In step 6, we create the get_verb_phrases function, which extracts all the verb phrases from the Doc object that is passed in. It uses the part of speech patterns we created in step 4.

In step 7, we create the longer_verb_phrase function, which will find the longest verb phrase from a list. We do this because some verb phrases might be shorter than necessary. For example, in the sentence All living things are made of cells, both are and are made of will be found.

In step 8, we create the find_noun_phrase function, which finds noun phrases on either side of the verb. We specify the side as a parameter.

In step 9, we create the find_triplet function, which will find triplets of subject-relation-object in a sentence.
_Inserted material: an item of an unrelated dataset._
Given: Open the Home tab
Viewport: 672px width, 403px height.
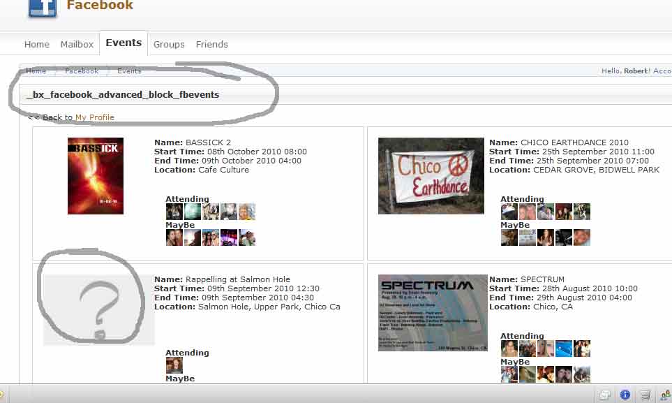Looking at the screenshot, I should pyautogui.click(x=37, y=44).
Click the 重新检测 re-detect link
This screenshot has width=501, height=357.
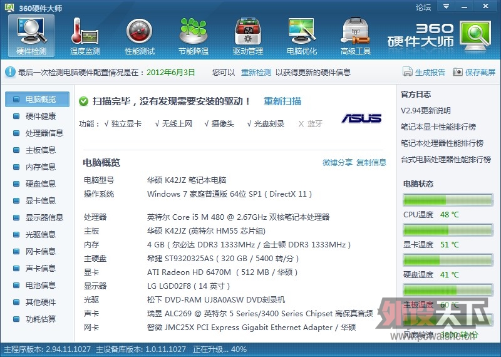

In this function, first, we process the sentence with spaCy. Then, we use the functions defined in the previous steps to find the longest verb phrase and the nouns to the left- and right-hand sides of it.

In step 10, we apply the find_triplet function to the two sentences we defined at the beginning. The resulting triplets are correct.

In this recipe, we made a few assumptions that will not always be correct. The first assumption is that there will only be one main verb phrase. The second assumption is that there will be a noun chunk on either side of the verb phrase. Once we start working with sentences that are complex or compound, or contain relative clauses, these assumptions no longer hold. I leave it as an exercise for you to work with more complex cases.

There's more…

Once you've parsed out the entities and relations, you might want to input them into a knowledge graph for further use. There are a variety of tools you can use to work with knowledge graphs, such as neo4j.